_Aim of the exercise_: The data must be given again in full, with no line altered.
START Input data
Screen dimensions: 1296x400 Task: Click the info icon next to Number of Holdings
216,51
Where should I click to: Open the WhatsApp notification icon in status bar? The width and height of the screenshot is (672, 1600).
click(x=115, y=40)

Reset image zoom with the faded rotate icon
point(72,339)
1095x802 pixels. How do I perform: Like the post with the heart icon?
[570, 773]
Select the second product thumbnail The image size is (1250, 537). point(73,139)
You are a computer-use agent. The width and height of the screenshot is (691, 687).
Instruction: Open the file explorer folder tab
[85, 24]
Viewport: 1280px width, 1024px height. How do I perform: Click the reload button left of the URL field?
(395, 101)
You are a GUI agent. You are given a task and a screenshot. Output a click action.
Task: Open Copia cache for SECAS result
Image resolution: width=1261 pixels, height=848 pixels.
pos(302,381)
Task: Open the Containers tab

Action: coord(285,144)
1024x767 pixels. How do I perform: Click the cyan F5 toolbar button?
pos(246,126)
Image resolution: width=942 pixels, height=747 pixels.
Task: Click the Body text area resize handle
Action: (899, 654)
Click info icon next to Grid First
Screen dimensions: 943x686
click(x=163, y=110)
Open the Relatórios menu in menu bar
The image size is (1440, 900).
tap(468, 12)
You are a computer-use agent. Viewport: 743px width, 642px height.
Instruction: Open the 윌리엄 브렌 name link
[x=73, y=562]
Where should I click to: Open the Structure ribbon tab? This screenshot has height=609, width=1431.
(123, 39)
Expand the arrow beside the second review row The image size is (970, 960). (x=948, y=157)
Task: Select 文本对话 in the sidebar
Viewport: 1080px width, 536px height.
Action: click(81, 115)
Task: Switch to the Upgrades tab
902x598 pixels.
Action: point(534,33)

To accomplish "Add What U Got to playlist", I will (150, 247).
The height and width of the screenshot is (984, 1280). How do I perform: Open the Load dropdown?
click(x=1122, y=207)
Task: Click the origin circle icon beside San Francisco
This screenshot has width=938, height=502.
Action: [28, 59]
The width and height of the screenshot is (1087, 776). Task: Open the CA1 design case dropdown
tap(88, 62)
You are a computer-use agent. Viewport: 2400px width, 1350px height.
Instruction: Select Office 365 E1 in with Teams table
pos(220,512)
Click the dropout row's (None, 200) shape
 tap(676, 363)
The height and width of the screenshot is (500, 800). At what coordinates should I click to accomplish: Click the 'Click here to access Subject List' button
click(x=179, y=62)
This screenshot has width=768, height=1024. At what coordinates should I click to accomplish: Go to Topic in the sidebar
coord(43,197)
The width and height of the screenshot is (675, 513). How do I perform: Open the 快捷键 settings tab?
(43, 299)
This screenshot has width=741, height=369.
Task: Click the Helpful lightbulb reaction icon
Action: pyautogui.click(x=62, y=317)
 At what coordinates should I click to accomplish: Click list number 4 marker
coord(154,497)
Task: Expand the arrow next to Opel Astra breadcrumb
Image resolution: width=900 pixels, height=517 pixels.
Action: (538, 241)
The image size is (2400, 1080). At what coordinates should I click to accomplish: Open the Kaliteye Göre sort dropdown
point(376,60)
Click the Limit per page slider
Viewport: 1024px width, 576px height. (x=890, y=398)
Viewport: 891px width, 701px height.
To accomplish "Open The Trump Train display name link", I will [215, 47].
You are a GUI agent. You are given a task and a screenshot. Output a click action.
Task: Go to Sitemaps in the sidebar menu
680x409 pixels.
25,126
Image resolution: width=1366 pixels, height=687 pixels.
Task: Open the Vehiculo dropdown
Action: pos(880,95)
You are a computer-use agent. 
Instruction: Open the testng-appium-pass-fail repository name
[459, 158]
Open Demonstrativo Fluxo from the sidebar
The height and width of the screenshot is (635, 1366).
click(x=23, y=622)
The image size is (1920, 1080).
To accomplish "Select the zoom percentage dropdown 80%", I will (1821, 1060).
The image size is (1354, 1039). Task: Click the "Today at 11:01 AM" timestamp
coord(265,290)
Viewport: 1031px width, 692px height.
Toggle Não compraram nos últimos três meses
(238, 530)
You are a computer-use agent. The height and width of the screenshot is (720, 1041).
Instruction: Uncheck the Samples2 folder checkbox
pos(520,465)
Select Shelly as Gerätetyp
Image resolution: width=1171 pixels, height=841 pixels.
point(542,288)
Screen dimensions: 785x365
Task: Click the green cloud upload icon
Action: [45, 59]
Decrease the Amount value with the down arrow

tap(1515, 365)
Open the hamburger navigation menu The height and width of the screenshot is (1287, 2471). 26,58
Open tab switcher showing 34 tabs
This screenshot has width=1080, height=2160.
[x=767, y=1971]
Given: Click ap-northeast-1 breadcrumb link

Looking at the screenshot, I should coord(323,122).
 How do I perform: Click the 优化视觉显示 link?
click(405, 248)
END Input data
_Result for this task_:
Screen dimensions: 1296x400 Task: Click the info icon next to Number of Holdings
216,51
Where should I click to: Open the WhatsApp notification icon in status bar? The width and height of the screenshot is (672, 1600).
click(x=115, y=40)

Reset image zoom with the faded rotate icon
point(72,339)
1095x802 pixels. How do I perform: Like the post with the heart icon?
[570, 773]
Select the second product thumbnail The image size is (1250, 537). point(73,139)
You are a computer-use agent. The width and height of the screenshot is (691, 687).
Instruction: Open the file explorer folder tab
[85, 24]
Viewport: 1280px width, 1024px height. How do I perform: Click the reload button left of the URL field?
(395, 101)
You are a GUI agent. You are given a task and a screenshot. Output a click action.
Task: Open Copia cache for SECAS result
Image resolution: width=1261 pixels, height=848 pixels.
pos(302,381)
Task: Open the Containers tab

Action: coord(285,144)
1024x767 pixels. How do I perform: Click the cyan F5 toolbar button?
pos(246,126)
Image resolution: width=942 pixels, height=747 pixels.
Task: Click the Body text area resize handle
Action: (899, 654)
Click info icon next to Grid First
Screen dimensions: 943x686
click(x=163, y=110)
Open the Relatórios menu in menu bar
The image size is (1440, 900).
tap(468, 12)
You are a computer-use agent. Viewport: 743px width, 642px height.
Instruction: Open the 윌리엄 브렌 name link
[x=73, y=562]
Where should I click to: Open the Structure ribbon tab? This screenshot has height=609, width=1431.
(123, 39)
Expand the arrow beside the second review row The image size is (970, 960). (x=948, y=157)
Task: Select 文本对话 in the sidebar
Viewport: 1080px width, 536px height.
Action: click(81, 115)
Task: Switch to the Upgrades tab
902x598 pixels.
Action: point(534,33)

To accomplish "Add What U Got to playlist", I will (150, 247).
The height and width of the screenshot is (984, 1280). How do I perform: Open the Load dropdown?
click(x=1122, y=207)
Task: Click the origin circle icon beside San Francisco
This screenshot has width=938, height=502.
Action: [28, 59]
The width and height of the screenshot is (1087, 776). Task: Open the CA1 design case dropdown
tap(88, 62)
You are a computer-use agent. Viewport: 2400px width, 1350px height.
Instruction: Select Office 365 E1 in with Teams table
pos(220,512)
Click the dropout row's (None, 200) shape
 tap(676, 363)
The height and width of the screenshot is (500, 800). At what coordinates should I click to accomplish: Click the 'Click here to access Subject List' button
click(x=179, y=62)
This screenshot has width=768, height=1024. At what coordinates should I click to accomplish: Go to Topic in the sidebar
coord(43,197)
The width and height of the screenshot is (675, 513). How do I perform: Open the 快捷键 settings tab?
(43, 299)
This screenshot has width=741, height=369.
Task: Click the Helpful lightbulb reaction icon
Action: pyautogui.click(x=62, y=317)
 At what coordinates should I click to accomplish: Click list number 4 marker
coord(154,497)
Task: Expand the arrow next to Opel Astra breadcrumb
Image resolution: width=900 pixels, height=517 pixels.
Action: (538, 241)
The image size is (2400, 1080). At what coordinates should I click to accomplish: Open the Kaliteye Göre sort dropdown
point(376,60)
Click the Limit per page slider
Viewport: 1024px width, 576px height. (x=890, y=398)
Viewport: 891px width, 701px height.
To accomplish "Open The Trump Train display name link", I will [215, 47].
You are a GUI agent. You are given a task and a screenshot. Output a click action.
Task: Go to Sitemaps in the sidebar menu
680x409 pixels.
25,126
Image resolution: width=1366 pixels, height=687 pixels.
Task: Open the Vehiculo dropdown
Action: pos(880,95)
You are a computer-use agent. 
Instruction: Open the testng-appium-pass-fail repository name
[459, 158]
Open Demonstrativo Fluxo from the sidebar
The height and width of the screenshot is (635, 1366).
click(x=23, y=622)
The image size is (1920, 1080).
To accomplish "Select the zoom percentage dropdown 80%", I will (1821, 1060).
The image size is (1354, 1039). Task: Click the "Today at 11:01 AM" timestamp
coord(265,290)
Viewport: 1031px width, 692px height.
Toggle Não compraram nos últimos três meses
(238, 530)
You are a computer-use agent. The height and width of the screenshot is (720, 1041).
Instruction: Uncheck the Samples2 folder checkbox
pos(520,465)
Select Shelly as Gerätetyp
Image resolution: width=1171 pixels, height=841 pixels.
point(542,288)
Screen dimensions: 785x365
Task: Click the green cloud upload icon
Action: [45, 59]
Decrease the Amount value with the down arrow

tap(1515, 365)
Open the hamburger navigation menu The height and width of the screenshot is (1287, 2471). 26,58
Open tab switcher showing 34 tabs
This screenshot has width=1080, height=2160.
[x=767, y=1971]
Given: Click ap-northeast-1 breadcrumb link

Looking at the screenshot, I should coord(323,122).
 How do I perform: Click the 优化视觉显示 link?
click(405, 248)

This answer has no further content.